Project 1's analysis consists of using big data tools to answer questions about datasets from MovieLens. There are a series of basic analysis questions, answered using Hive and MapReduce. The tools used are determined based on the context for each question. The output of the analysis includes MapReduce jar files so that the analysis is a repeatable process that works on a larger dataset, not just an ad hoc calculation.
- Scala - version 2.13.3
- sbt - version 1.4.4
- Apache Hive - version 3.1.2
- HDFS
- Yarn
- MapReduce
- Hadoop
List of features ready
- Given the dataset, finds the number movies rated 5 stars.
- Displays list of movies rated 5 stars.
- Given the dataset, finds the number of movies with 1 star or less.
- Displays list of movies rated 1 star or less.
In order to run this program properly, Apache Hive must be installed and running properly on a JVM or local cluster.
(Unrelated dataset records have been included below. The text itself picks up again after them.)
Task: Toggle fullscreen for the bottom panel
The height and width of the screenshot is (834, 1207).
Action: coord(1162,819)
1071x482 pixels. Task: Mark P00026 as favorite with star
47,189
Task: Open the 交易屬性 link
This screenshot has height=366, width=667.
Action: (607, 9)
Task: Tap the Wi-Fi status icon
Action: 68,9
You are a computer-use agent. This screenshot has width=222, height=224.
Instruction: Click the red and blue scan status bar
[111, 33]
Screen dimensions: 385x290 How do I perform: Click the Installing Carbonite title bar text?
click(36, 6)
Once the prerequisite is met, clone this repo using the following command:
git clone https://github.com/revature-scalawags/Michael-s-Project1.git
Create an executable jar file using the following command:
sbt assembly
The executable jar file is created within the /target/scala-2.13 directory. Copy the .jar file into a JVM or local cluster. Execute the jar file using the following command:
hadoop jar word-count-assembly.jar input output
After the .jar file executes, you can read the output using:
hdfs dfs -cat output/part-r-00000